After no promise for Monteiro’s reinstatement was made, a community rally was held May 8th, where students and prominent academics, including Marc Lemont Hill and Dr. Cornel West, publicly called for Monteiro’s immediate reinstatement. A day after Dai’s response was sent to the three coalition members, Dr. Johanna Fernandez of City University of New York and Dr. Mark Lewis Taylor of Princeton Theological Seminary sent a letter to Temple’s Chairman of the Board of Trustees, Theobald, and Dai. This letter was sent just a few days before the 60th anniversary of the seminal Brown v. Board decision, which supposedly ended segregation in education across the U.S. In it they addressed a list of charges waged by Asante on his public Facebook page against the student coalition and the May 8th rally. Asante labeled Monteiro a “charlatan,” and a “low-level purveyor of Marxism and anti-African ideals.” He also demeans Hill and West specifically, claiming that they were either “doing their leftist duties” or that “they were duped.” He ridicules the entire national campaign’s “Call for Dr. Monteiro,” whose signatories include Angela Davis, Chris Hedges, and Lewis R. Gordon. Further, Asante accuses the student coalition of being a “cadre of white leftists” using “the Monteiro issue to hijack the African-American Agenda.”
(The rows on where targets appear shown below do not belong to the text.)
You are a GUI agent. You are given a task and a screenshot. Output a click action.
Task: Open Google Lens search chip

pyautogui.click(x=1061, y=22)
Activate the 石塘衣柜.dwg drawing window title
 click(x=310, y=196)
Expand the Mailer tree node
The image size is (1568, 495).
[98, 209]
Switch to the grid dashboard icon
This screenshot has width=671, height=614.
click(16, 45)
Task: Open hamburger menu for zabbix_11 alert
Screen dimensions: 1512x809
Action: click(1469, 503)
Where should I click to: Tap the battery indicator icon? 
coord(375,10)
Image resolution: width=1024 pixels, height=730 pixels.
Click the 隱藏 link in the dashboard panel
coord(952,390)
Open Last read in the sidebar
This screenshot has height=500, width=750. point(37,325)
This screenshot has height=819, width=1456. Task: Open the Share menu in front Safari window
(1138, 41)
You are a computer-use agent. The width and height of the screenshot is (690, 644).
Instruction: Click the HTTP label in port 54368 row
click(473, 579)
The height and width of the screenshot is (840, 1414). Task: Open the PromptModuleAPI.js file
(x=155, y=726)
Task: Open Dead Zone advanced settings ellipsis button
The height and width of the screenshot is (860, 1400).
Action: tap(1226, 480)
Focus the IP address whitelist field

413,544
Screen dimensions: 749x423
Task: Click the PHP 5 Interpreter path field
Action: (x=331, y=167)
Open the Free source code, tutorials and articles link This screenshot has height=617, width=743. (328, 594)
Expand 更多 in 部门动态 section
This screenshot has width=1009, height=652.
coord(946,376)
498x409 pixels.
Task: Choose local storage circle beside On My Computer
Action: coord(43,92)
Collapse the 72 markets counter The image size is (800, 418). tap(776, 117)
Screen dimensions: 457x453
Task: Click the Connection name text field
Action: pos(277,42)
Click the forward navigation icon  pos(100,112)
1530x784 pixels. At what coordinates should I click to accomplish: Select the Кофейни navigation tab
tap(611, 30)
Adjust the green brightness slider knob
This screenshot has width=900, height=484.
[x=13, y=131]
Fernandez and Taylor write, “Dr. Asante’s brazen demonization of student protestors and his deployment of these racially divisible attacks are morally bankrupt and incompatible with his ethical responsibilities as chair of an African American Studies unit at a University.”
Ultimately, the student and community coalition agree with Fernandez and Taylor, who believe that “Dr. Asante’s use of a naked and anachronistic anticommunism to justify baseless attacks on Dr. Monteiro’s integrity as a scholar and a teacher pose a dangerous threat to academic integrity and academic freedom…they reveal a deep-seated, prejudicial contempt that has been longstanding.”
Asante has made it clear that the decision not to renew Monteiro’s contract was “retaliatory,” a reflection of his and Soufas’ clandestine agenda for the AASD and a symptom of the overarching neoliberalization of the university. As a member of the student coalition, and one of the nine students who occupied Anderson Hall, I cannot stress enough Monteiro’s value to the university as an entity originally founded to serve North Central Philadelphia. His dismissal is an issue of university democracy, labor, and the well-being of poor and working class people of color. Monteiro’s reinstatement is the first step in tackling the intersectional forces of neoliberal capitalism and white supremacy practiced by Temple University, but can only succeed if students, faculty, North Philadelphians, and allies across the country come together in solidarity. Power to the people!
1. Stagflation is a term used in economics for a situation in which there is high inflation, slow economic growth, and high unemployment.